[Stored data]
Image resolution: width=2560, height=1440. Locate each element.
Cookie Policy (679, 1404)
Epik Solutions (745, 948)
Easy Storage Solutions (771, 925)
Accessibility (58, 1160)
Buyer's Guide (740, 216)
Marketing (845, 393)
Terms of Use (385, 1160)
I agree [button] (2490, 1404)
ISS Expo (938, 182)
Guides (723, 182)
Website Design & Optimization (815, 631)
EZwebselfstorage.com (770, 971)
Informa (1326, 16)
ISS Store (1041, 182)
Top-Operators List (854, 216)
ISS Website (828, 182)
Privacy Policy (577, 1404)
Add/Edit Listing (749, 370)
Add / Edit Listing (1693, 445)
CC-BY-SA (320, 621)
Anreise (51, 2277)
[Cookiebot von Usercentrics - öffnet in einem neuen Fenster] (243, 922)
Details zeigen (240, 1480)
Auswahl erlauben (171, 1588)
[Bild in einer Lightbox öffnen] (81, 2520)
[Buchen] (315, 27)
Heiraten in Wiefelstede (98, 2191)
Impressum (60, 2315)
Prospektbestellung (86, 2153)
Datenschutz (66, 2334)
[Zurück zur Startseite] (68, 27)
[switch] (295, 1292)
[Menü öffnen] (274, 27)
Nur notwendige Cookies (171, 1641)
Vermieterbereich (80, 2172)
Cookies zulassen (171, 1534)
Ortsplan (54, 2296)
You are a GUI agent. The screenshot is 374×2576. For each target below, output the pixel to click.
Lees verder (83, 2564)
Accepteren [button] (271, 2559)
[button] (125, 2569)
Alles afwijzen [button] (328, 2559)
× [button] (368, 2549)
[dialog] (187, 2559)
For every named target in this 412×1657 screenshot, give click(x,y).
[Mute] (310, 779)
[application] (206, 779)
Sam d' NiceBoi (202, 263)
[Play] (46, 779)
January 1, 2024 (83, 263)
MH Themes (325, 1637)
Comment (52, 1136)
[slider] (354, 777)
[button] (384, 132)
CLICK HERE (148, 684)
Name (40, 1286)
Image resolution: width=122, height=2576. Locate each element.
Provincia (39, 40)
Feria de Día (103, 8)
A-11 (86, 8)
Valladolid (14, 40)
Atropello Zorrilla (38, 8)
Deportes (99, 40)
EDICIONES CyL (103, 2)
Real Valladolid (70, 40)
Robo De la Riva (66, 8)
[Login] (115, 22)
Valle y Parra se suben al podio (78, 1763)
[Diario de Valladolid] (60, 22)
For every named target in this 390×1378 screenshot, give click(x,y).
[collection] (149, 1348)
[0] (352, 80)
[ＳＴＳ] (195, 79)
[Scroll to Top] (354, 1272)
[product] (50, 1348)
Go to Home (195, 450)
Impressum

How to complete this task —
Find every line above where the word "Locate" occurs, and copy that line.

Task output —
Image resolution: width=2560, height=1440. Locate each element.
Image resolution: width=122, height=2576. Locate each element.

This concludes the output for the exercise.